A nadie sorprendió que bautizaran como ONALD al negocio de representaciones que habían abierto varios años atrás. Ronald Peachcutt y Donald Limack se habían conocido en la universidad y su amistad la forjó una afición común: el vino. Los dos tuvieron claro que, a falta de recursos para montar una bodega, al menos harían de su afición su modo de vida dedicándose a la comercialización de lo que otros producían.

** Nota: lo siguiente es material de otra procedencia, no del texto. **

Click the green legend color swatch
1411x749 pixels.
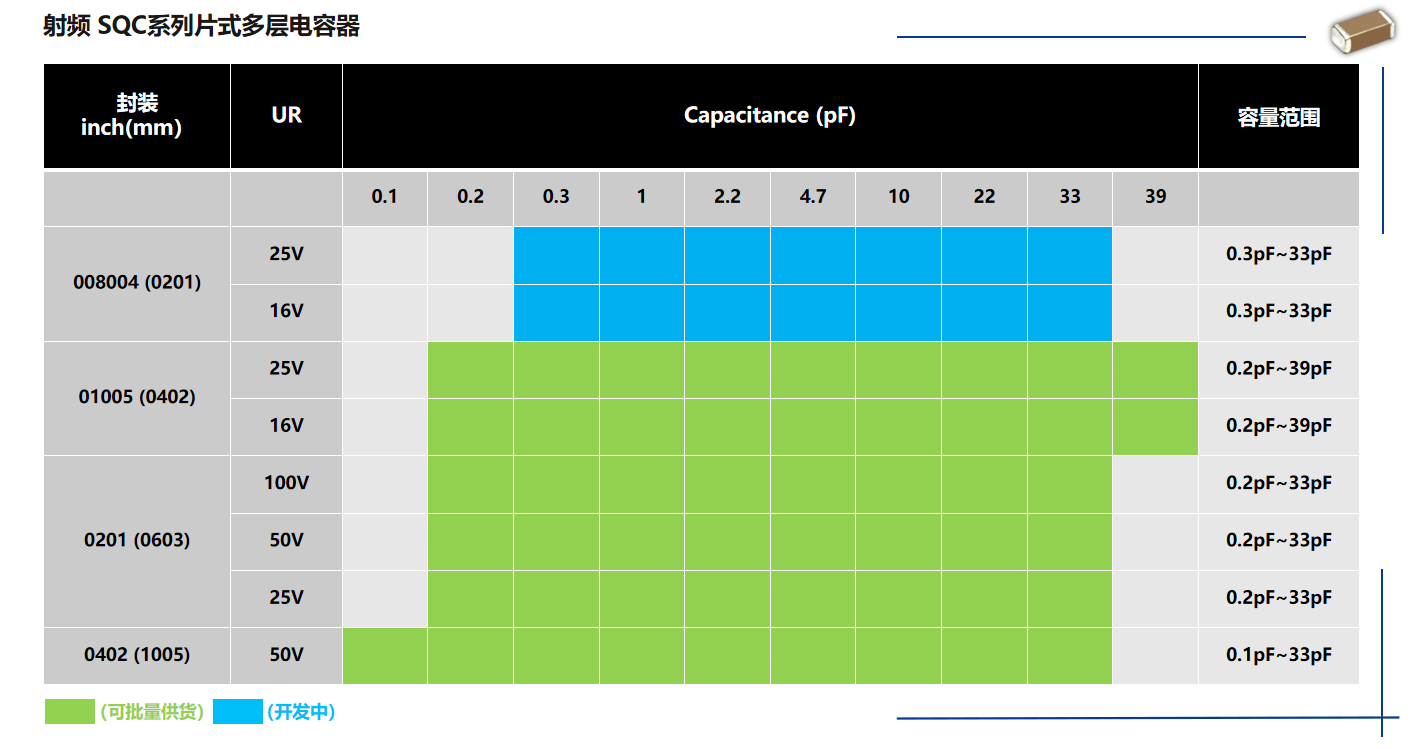[x=69, y=711]
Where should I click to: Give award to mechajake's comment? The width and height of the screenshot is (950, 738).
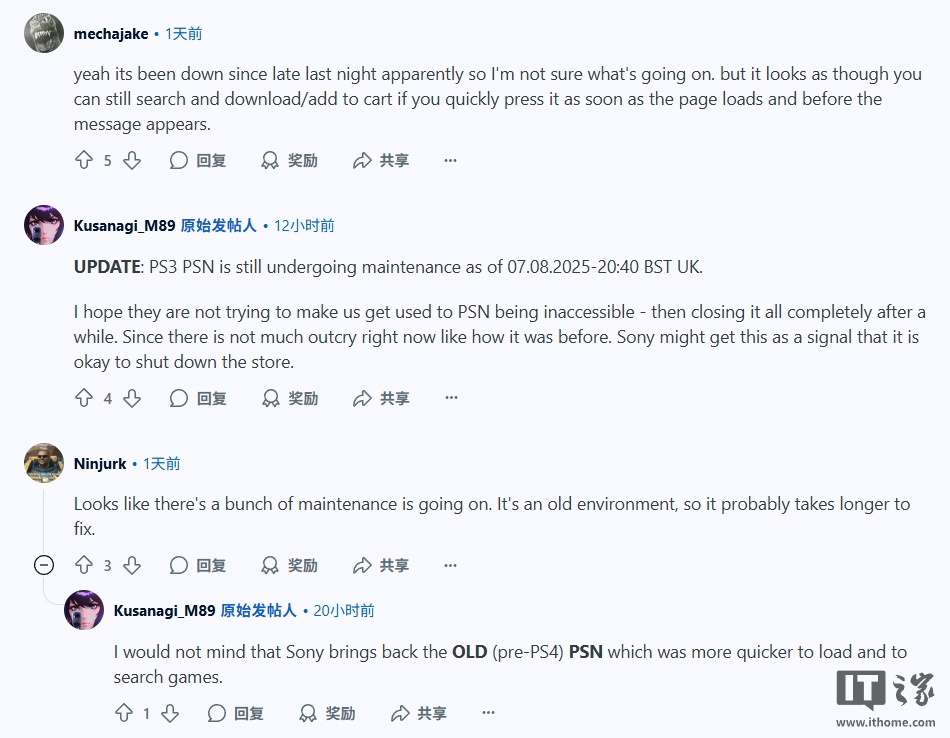pyautogui.click(x=289, y=160)
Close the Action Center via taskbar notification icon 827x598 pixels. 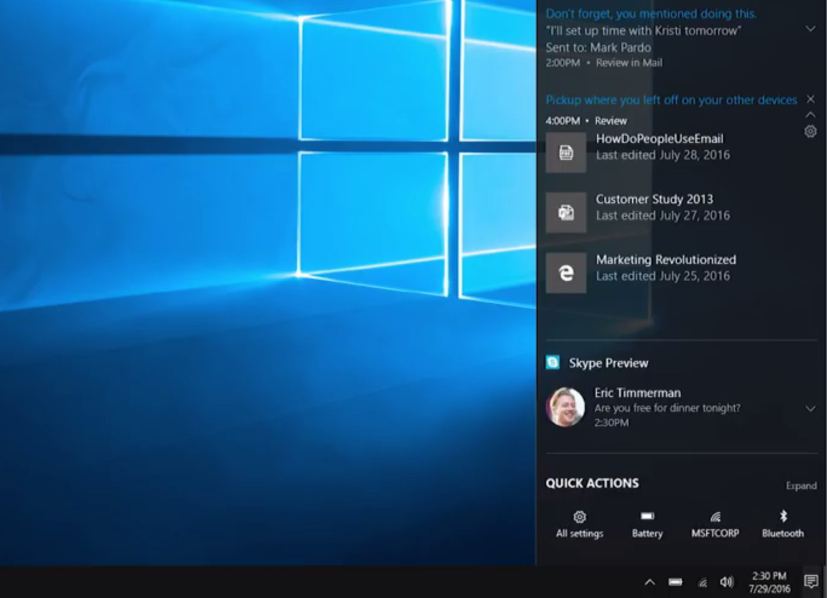pyautogui.click(x=811, y=582)
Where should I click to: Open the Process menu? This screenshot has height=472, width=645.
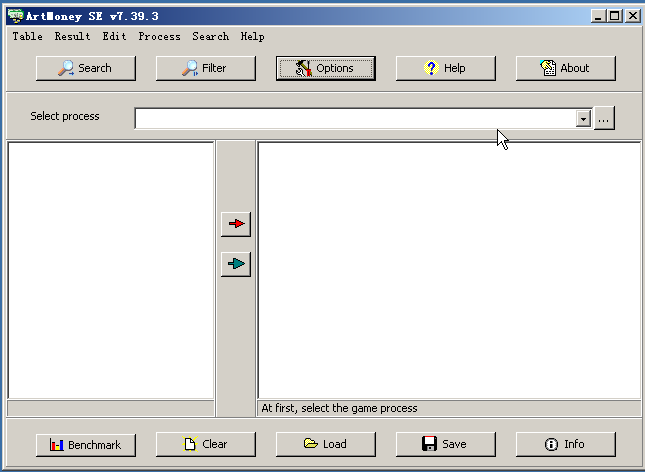point(159,36)
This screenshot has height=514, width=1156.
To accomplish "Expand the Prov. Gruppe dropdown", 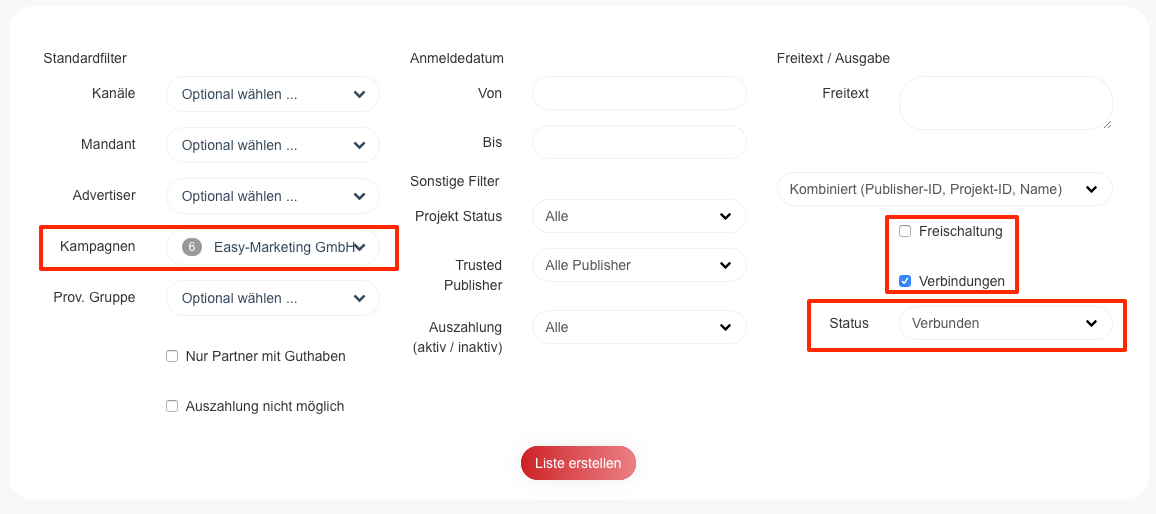I will (x=272, y=298).
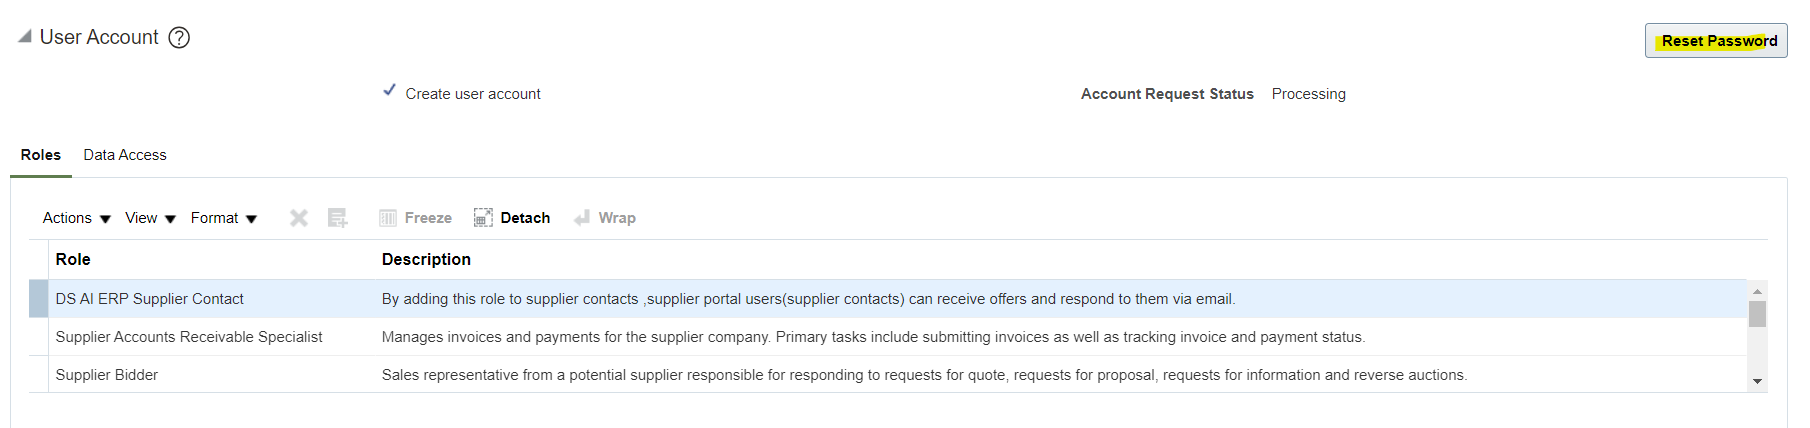Open the Actions dropdown menu

point(76,218)
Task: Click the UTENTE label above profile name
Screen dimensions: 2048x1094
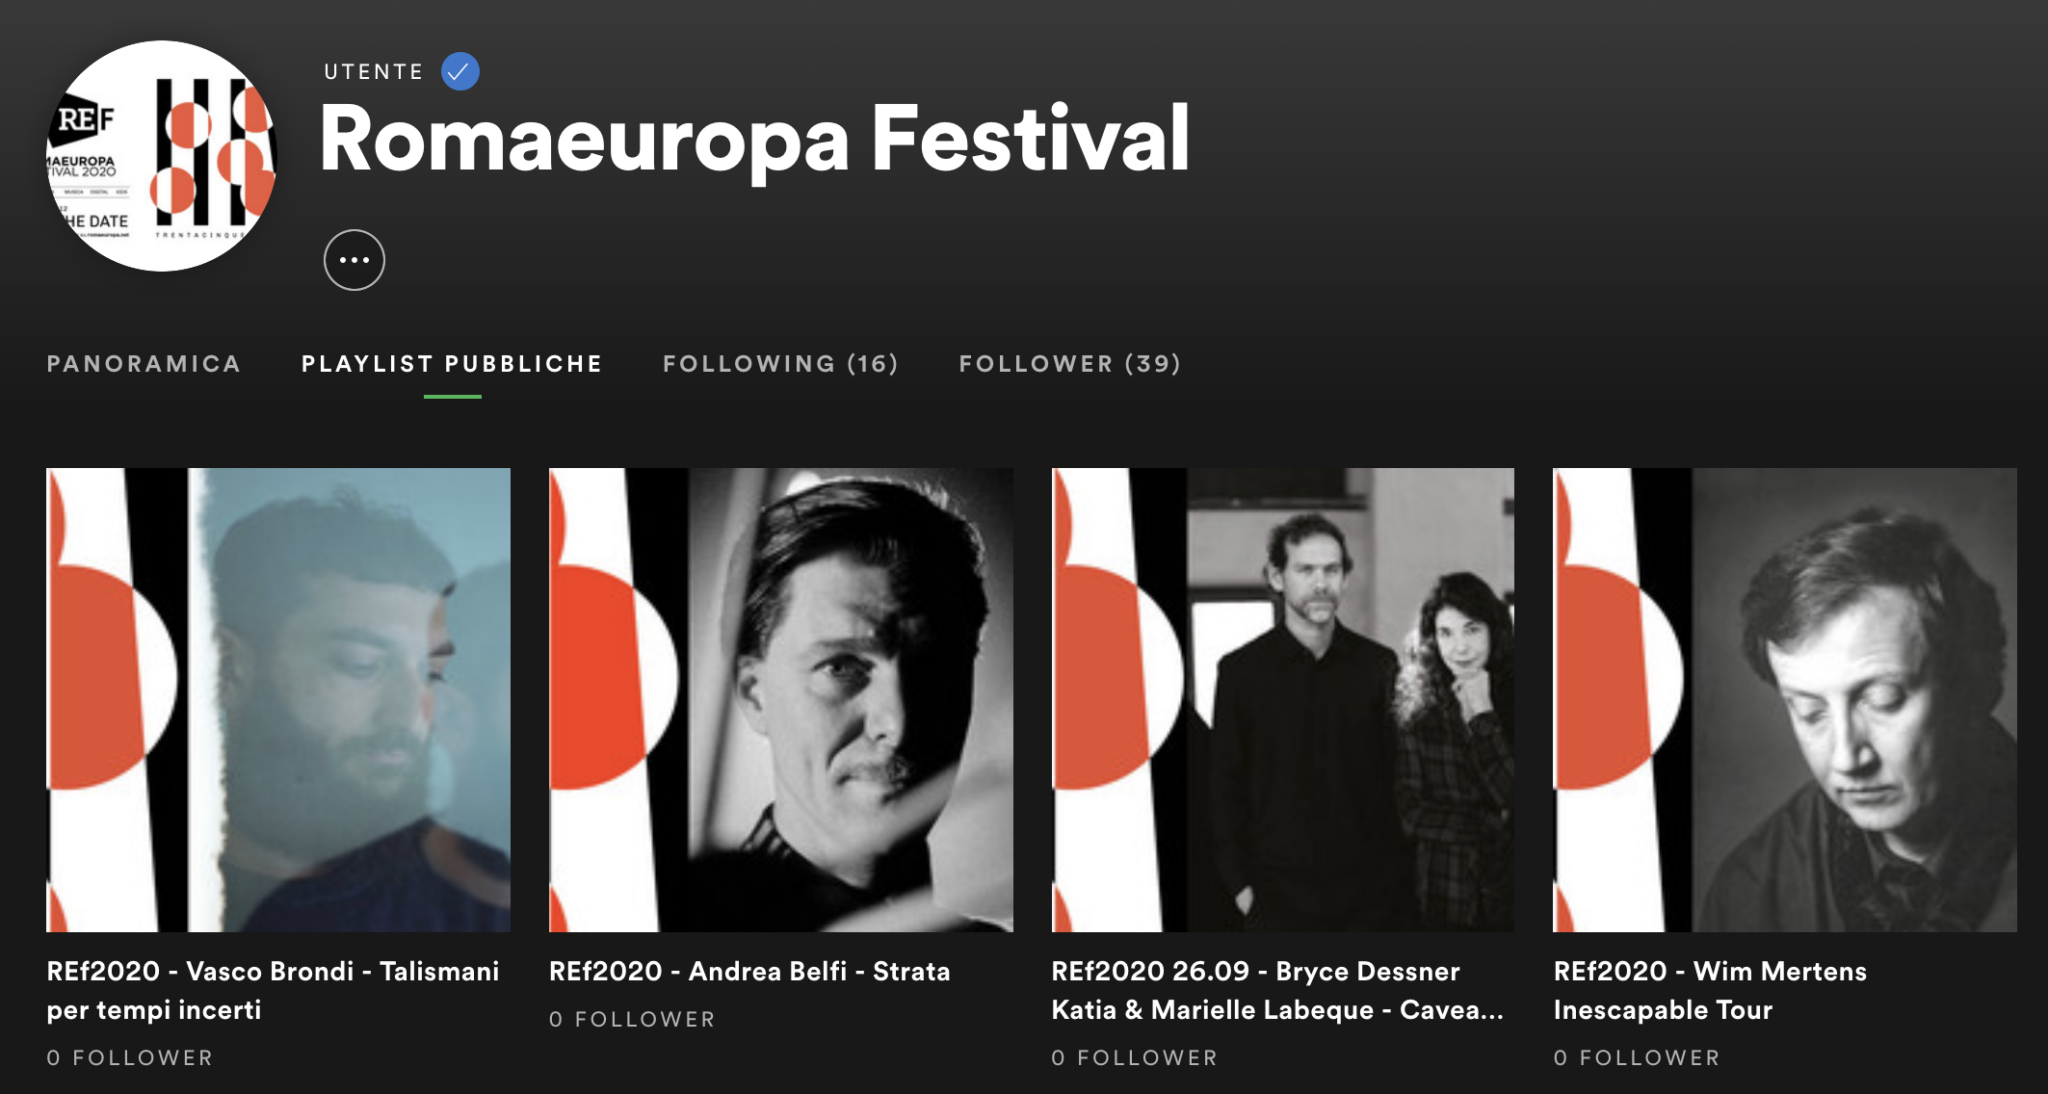Action: 374,72
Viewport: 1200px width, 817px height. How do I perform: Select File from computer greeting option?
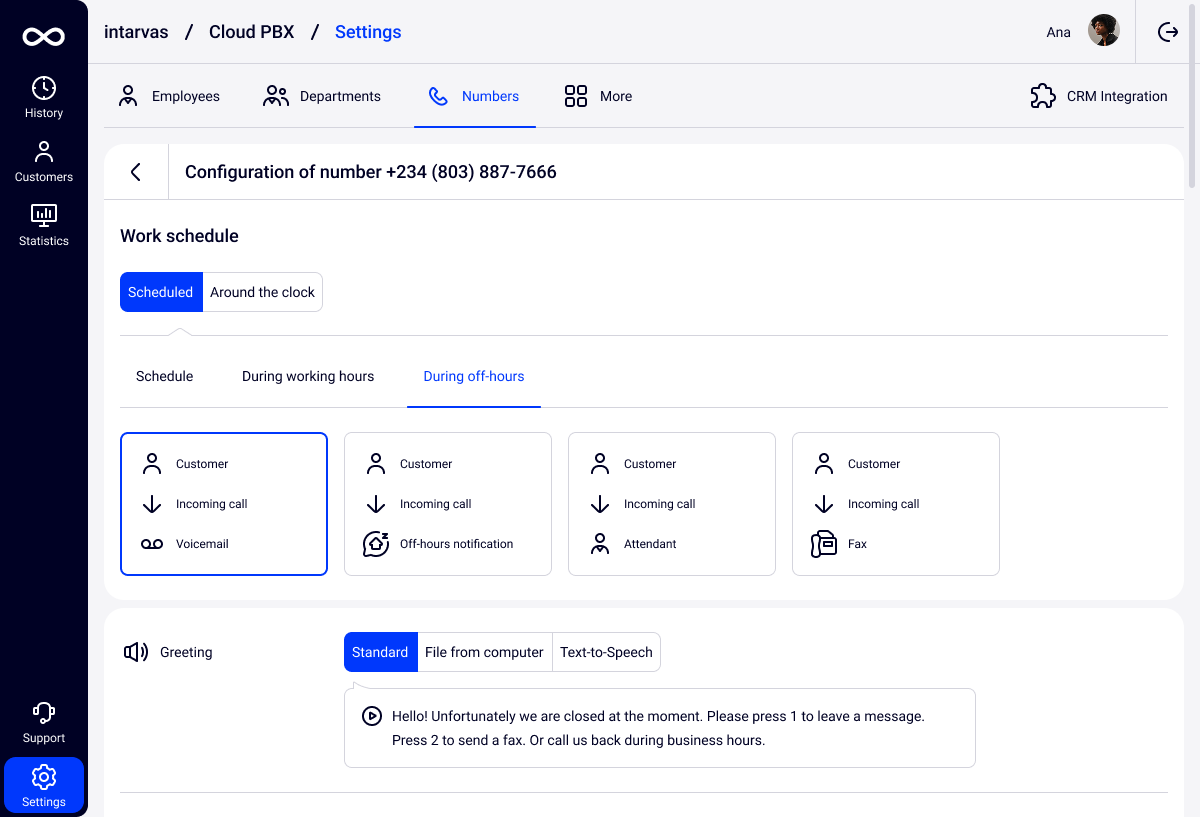coord(484,652)
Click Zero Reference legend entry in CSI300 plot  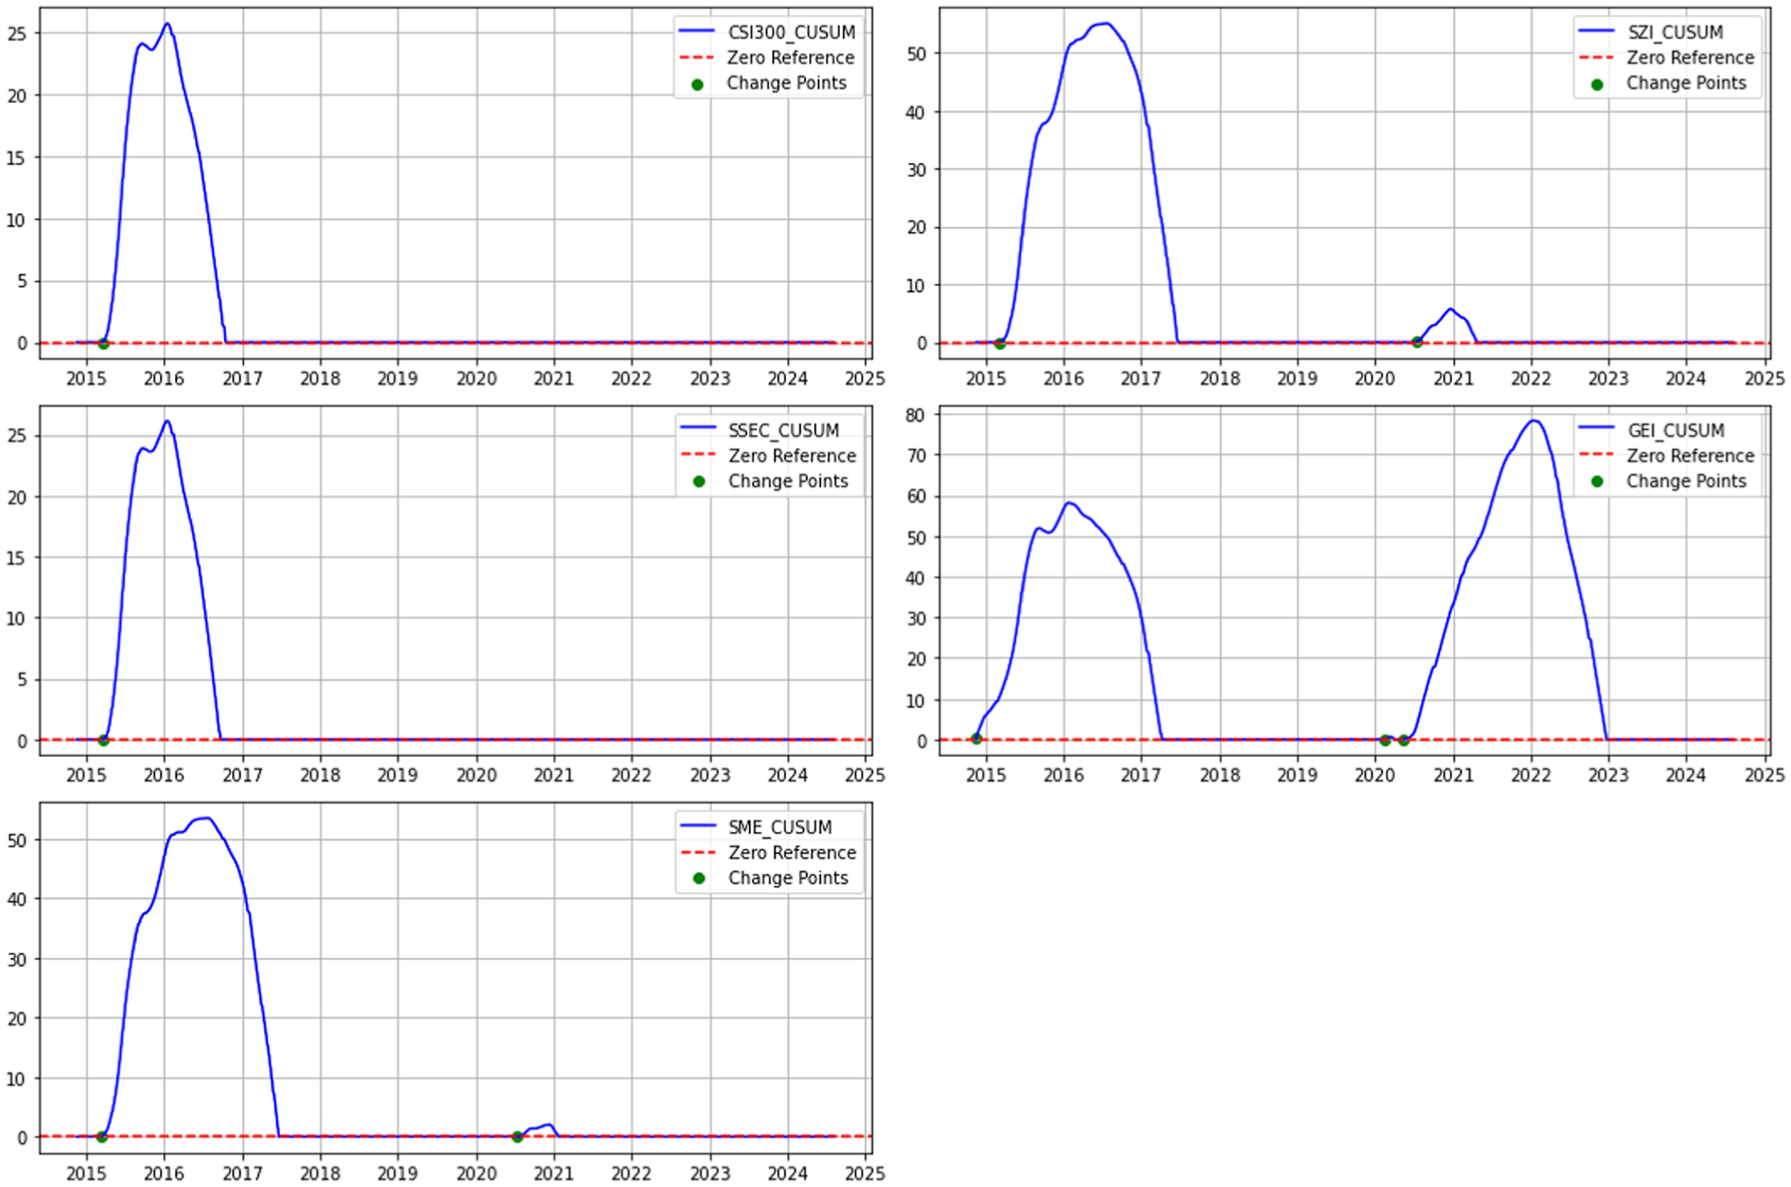coord(767,58)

Progresaron. Y decidieron desarrollar una nueva línea de distribución de vinos extranjeros. Estados Unidos era sólo el cuarto productor mundial de vinos, así que tenía que haber mucho vino ahí fuera. Lógicamente se dieron al burdeos, y no les fue mal. Eso les animó a probar con otras regiones, y afianzaron su cartera con chiantis, riojas y unos vinos chilenos inesperadamente rentables. No podían tardar en incorporar novedades. Buena parte de su clientela se fiaba ya de ellos a ojos cerrados, y no discutía su criterio a la hora de seleccionar caldos.
Donald llevaba tiempo tras la idea de viajar a conocer alguna bodega cerca de Pamplona. Al acabar sus estudios había hecho con unos amigos el consabido tour por Europa que incluía una inmersión sanferminera de tres días. Pero el amor, encarnado en una impresionante pelirroja sudafricana, le retuvo más días de los previstos en París. Optó por sacrificar el resto del recorrido, y siempre pensó que fue un acierto. Sin embargo, quería quitarse la espina de no haber conocido las fiestas más famosas del mundo.
Convenció a Ronald, y tras varios meses de trabajo de selección, llegó el momento de desplazarse a cerrar el acuerdo con Bodegas Infante de Viana. Los directivos navarros les habían invitado a conocer sus instalaciones en plenos sanfermines. Por fin había llegado su oportunidad de participar en la fiesta del encierro y del salto de la fuente.
Llegaron el 6 de julio. Ellos y dos de sus empleados. El director comercial y el contable (éste último viajaba porque era el único que hablaba español en la empresa). Pasaron dos días conociendo los campos y las instalaciones de la bodega, el acuerdo era inminente, pero faltaba lo más importante: correr en el encierro y tirarse de la fuente.
El 9 de julio volvían a Albany. Así que tenían que darlo todo el 8. Llegaron a Pamplona a la hora de comer. Los de la bodega se estiraron, y pudieron disfrutar de un reservado en el Europa. Poco antes de entrar habían tenido un poco de tiempo para cambiarse y ponerse el atuendo sanferminero. No tenían otra obsesión que participar de lleno en la fiesta corriendo el encierro y tirándose de la fuente.
Pues bien, tras la comida, pulsaron el ambiente callejero. Tenían entrada para los toros en sol, donde les hicieron sentirse uno más, salieron con las peñas saltando como energúmenos, reventaron la noche, el comercial y el contable aprovecharon la ocasión para salir del armario, y todavía hoy ninguno sabe cómo ni cuándo llegó al hotel.
Les despertaron un par de horas antes de la salida de su tren, y aún tuvieron tiempo de ver con asombro el hervidero que era la calle a media mañana. Decepcionados por no haber podido levantarse para correr el encierro, y por no haber podido ni llegar a la fuente de Navarrería, …. un momento…. ¿decepcionados? ………… ¡¡¡ no !!!, una sonrisilla de satisfacción perfilaba los rostros de los americanos, que plácidamente dormidos con el traqueteo del tren, revivían en sueños la repetición de las mejores jugadas.